UK personal debt now stands at 507% of GDP, compared with 512% in Japan. In layman's terms, that means households collectively owe more than five times the value of the goods and services they produce in a year.
And McKinsey predicted a long and slow recovery, commenting that "the ratio of UK household debt to disposable income would not return to its pre-bubble trend for up to a decade". In 2003, before the financial crisis, the UK's debt-to-GDP ratio was around 300%, according to The Guardian - which is considered a more sustainable level.
Only three of the largest 'mature' economies - the US, Australia and South Korea - have seen their level of debt in relation to GDP fall over the last two years, McKinsey said.

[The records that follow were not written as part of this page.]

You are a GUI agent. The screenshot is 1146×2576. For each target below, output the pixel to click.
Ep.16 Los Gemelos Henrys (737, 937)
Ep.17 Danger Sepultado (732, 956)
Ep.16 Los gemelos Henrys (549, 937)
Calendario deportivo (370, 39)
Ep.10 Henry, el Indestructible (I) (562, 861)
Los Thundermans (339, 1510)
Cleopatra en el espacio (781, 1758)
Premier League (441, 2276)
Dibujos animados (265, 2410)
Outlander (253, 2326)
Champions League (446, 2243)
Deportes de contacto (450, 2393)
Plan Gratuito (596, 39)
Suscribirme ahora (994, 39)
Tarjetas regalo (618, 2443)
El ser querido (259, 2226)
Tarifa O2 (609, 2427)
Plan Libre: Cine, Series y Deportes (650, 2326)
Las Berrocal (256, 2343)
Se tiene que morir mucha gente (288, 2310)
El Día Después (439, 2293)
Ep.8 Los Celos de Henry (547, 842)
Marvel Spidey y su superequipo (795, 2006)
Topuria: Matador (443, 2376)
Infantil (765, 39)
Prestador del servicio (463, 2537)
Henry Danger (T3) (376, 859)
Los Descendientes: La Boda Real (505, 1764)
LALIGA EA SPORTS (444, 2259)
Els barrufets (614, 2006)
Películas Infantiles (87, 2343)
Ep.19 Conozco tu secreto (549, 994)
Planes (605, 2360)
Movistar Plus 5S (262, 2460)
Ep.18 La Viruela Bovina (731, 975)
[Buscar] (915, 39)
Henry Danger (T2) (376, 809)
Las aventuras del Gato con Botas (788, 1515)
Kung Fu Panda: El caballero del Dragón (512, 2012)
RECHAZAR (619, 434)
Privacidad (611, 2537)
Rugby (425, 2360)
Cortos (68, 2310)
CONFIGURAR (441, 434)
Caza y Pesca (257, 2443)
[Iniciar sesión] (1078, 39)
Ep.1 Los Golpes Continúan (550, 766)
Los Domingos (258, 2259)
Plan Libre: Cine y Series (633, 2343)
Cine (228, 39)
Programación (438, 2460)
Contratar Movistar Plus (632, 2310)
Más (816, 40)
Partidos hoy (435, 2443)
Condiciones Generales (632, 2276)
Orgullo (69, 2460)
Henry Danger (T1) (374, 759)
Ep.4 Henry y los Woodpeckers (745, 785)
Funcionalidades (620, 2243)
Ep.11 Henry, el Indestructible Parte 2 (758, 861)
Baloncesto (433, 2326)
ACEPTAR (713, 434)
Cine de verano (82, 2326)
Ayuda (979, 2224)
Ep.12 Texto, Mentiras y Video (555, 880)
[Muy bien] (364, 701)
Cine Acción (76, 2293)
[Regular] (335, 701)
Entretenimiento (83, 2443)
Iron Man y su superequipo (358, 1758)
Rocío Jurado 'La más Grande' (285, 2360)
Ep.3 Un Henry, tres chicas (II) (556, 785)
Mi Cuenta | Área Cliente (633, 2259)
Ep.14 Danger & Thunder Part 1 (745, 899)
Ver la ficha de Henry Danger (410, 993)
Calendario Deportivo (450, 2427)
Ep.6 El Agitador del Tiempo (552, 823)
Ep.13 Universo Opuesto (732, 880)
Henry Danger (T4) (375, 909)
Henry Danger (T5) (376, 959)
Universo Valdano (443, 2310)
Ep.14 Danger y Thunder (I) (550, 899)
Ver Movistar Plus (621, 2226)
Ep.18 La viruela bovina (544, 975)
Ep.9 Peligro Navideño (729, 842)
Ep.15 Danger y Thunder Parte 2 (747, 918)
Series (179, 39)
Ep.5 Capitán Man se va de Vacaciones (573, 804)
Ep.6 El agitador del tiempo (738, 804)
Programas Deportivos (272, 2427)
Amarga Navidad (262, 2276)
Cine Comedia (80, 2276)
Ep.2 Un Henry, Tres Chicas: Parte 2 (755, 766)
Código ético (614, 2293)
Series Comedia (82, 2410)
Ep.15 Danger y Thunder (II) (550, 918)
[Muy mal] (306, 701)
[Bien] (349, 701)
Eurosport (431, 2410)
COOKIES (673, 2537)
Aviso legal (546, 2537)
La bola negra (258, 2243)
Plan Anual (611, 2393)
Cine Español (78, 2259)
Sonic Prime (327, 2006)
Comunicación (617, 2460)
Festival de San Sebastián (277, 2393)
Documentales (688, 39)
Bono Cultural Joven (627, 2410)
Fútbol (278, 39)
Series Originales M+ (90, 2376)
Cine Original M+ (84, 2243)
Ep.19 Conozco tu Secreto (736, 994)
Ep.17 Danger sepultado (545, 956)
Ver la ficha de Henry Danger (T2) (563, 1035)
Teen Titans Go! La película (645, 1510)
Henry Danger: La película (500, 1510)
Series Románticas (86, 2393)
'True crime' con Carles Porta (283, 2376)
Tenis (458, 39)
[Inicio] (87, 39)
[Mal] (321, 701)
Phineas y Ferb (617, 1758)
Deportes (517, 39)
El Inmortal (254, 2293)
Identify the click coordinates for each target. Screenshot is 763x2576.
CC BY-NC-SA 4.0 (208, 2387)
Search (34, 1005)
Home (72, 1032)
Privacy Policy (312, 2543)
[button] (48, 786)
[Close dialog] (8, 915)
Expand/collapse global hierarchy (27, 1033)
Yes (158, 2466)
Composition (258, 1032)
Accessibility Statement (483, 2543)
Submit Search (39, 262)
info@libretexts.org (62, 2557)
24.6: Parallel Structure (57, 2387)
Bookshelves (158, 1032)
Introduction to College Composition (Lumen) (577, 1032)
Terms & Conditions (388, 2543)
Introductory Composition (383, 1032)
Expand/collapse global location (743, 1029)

Robert Peston of the BBC said that the report "implies that as we in the UK look for a return to more normal levels of economic growth, momentum is not going to be provided by consumer spending for perhaps up to 10 years".
One of the main issues is that the UK (and many other countries) saw several years of strong economic growth, but they were largely fuelled by consumer debt. This is what economists refer to as the 'debt bubble' - and there came a point at which people had to start focusing on repaying those debts, with many struggling to do so, leading to big drops in consumer spending. As consumers get used to an economy with less reliance on credit, it could take some time before the economy returns to strength.